The study uncovered some interesting differences between the LGB and heterosexual groups.

Although 62.5% of the LGB cohort had at least a college education, this was true of only 40.4% of the heterosexual group. Flatt noted that higher education "is one of the main ways" to protect against dementia.

"Academic environments are safe places for LGBT people. They tend to be more open-minded and understanding," he said.

Modifiable Risk Factors

The seven modifiable risk factors for dementia include hypertension, depression, diabetes, smoking, midlife obesity, cognitive inactivity, and physical inactivity.

In this study, 73% of the LGB cohort had hypertension, which was about the same percentage as in the heterosexual group. But in the LGB group, 35% were diagnosed with depression, which was a significantly greater percentage than among the heterosexual group, at 28.1%.

In addition, the rate of posttraumatic stress disorder (PTSD) was almost double in the LGBT group (1.9% vs 1.0%). Patents with PTSD have a twofold to threefold increased risk for dementia, said Flatt.

The study did not account for these and other risk factors, such as substance use, but investigators plan to evaluate this in future research.

The study did not include transgender individuals. Flatt noted that data from medical records would underrepresent transgender patients and convey only information on "the more extreme side" of this community.

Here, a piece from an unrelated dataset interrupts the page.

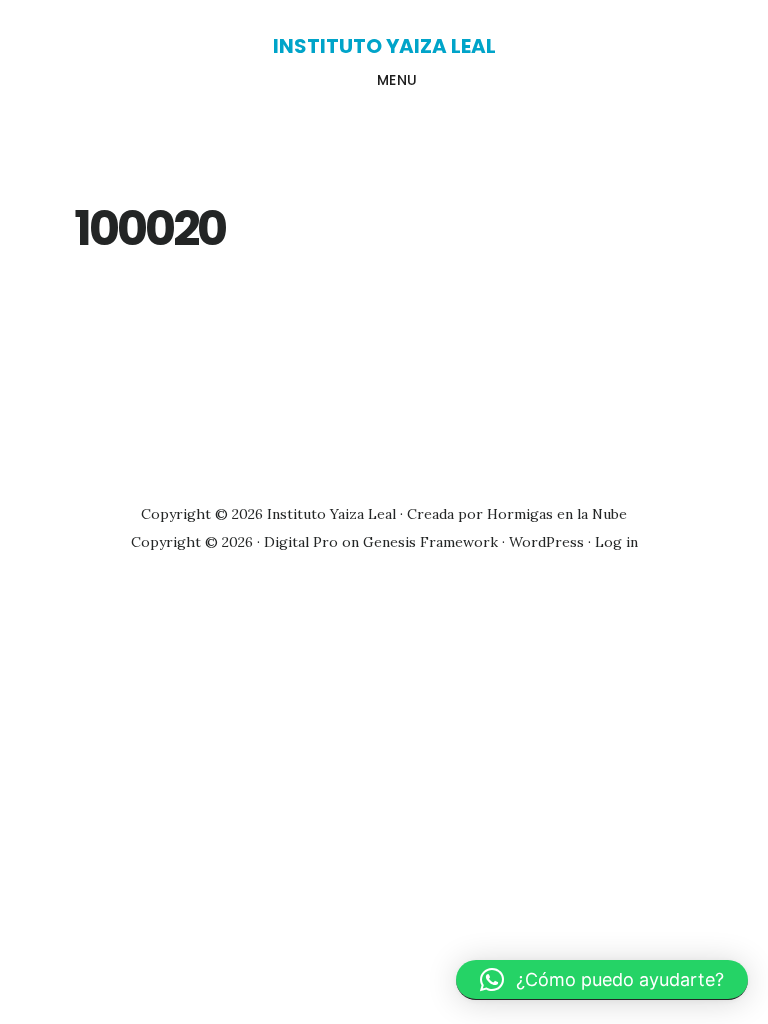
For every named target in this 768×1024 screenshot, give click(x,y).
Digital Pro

"Not every transgender person would go through medical procedures related to their trans identity," he said.

But Flatt noted that other research has found that the prevalence of dementia among transgender seniors is 18%.

LGB patients face a number of barriers, including stigma, poverty, and social isolation. Compared to heterosexuals, they are less likely to marry or have children and are twice as likely to live alone.

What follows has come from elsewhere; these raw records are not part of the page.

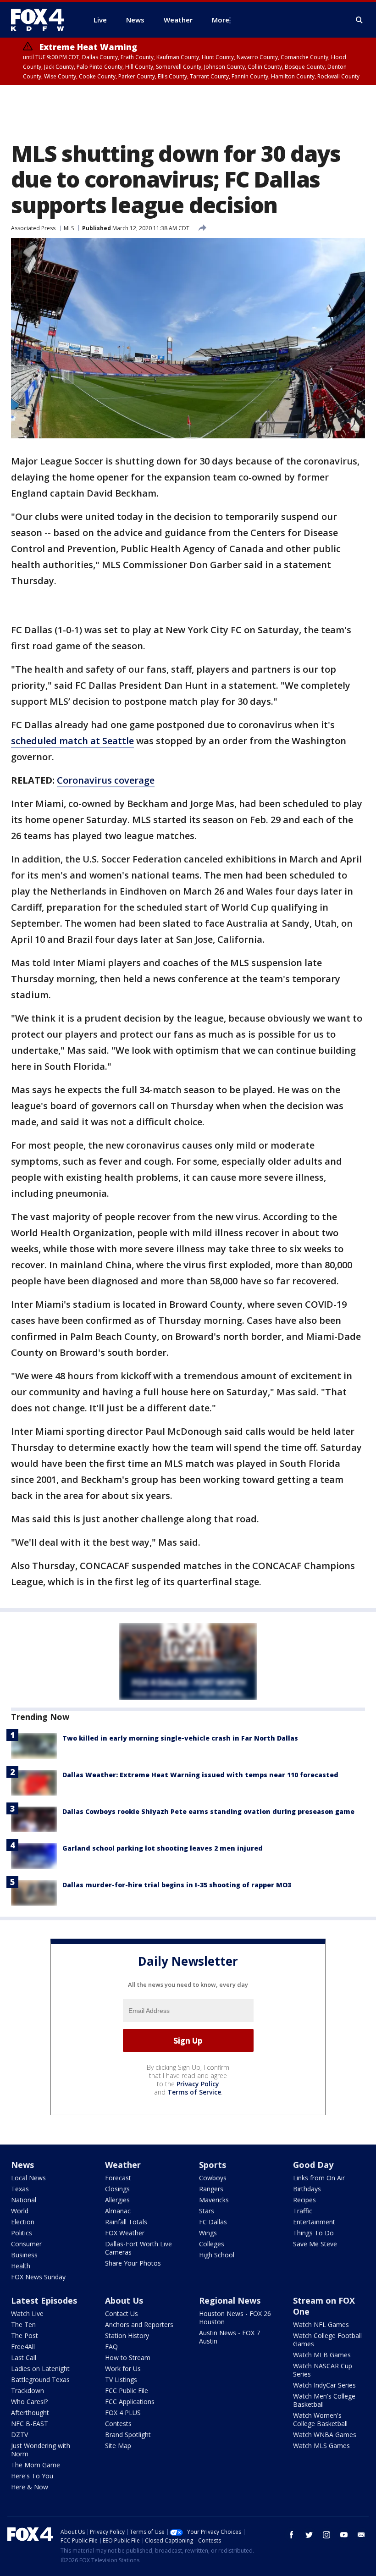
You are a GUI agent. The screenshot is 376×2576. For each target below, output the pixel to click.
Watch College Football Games (327, 2339)
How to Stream (127, 2357)
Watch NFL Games (321, 2324)
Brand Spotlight (128, 2434)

"The family dynamics are not the same, and there are not the same support structures," said Flatt. He added that more research is needed on the unique risks of the LGB community.

He also noted that the LGB group in the study included racial and ethnic minorities and that the data provide researchers with a unique opportunity to understand whether they are at a "double disadvantage."

"Some identify as lesbian, gay, or bisexual and may also be African American or Latino, which are communities that experience higher rates of dementia," he said.

As they age, these and other LGB patients may be reluctant to move into a nursing home for fear of discrimination. In interviews with 20 LGBT seniors, Flatt said he was told they fear going into a setting where they will not be welcomed, having "to go back in the closet," and losing their friends and community supports.

Room for Improvement

This is something the Alzheimer's Association has been hearing as well, and it is a concern, Joanne Pike, DrPH, chief program officer, the Alzheimer's Association, told Medscape Medical News.

"The elders we are seeing today, the baby boomers, are almost the first generation able to live openly" as LGBT, "but then as they are moving into assisted living, not having an inclusive environment could be affecting the services they receive, and they may feel like they then need to pull back who they are," she said.

The Alzheimer's Association has been working with Services and Advocacy for Gay, Lesbian, Bisexual, and Transgender Elders (SAGE). Recently, the two organizations jointly issued recommendations on improving dementia services for the LGBT community.

The transgender community is one area where "we need to learn more" about providing better services, said Pike.

Commenting on the research findings, Pike said it is important to gather information about the prevalence of dementia for the LGB community because it gives experts an idea of what specialized services are needed.

"Knowing who has dementia, what the rate of dementia is gives us a better understanding of where we may need additional supports, where we can shore up services and really understand where there's opportunity to build culturally competent and inclusive environments," Pike said.

Dr Flatt has disclosed no relevant financial relationships.

Alzheimer's Association International Conference (AAIC) 2018. Presented July 22, 2018.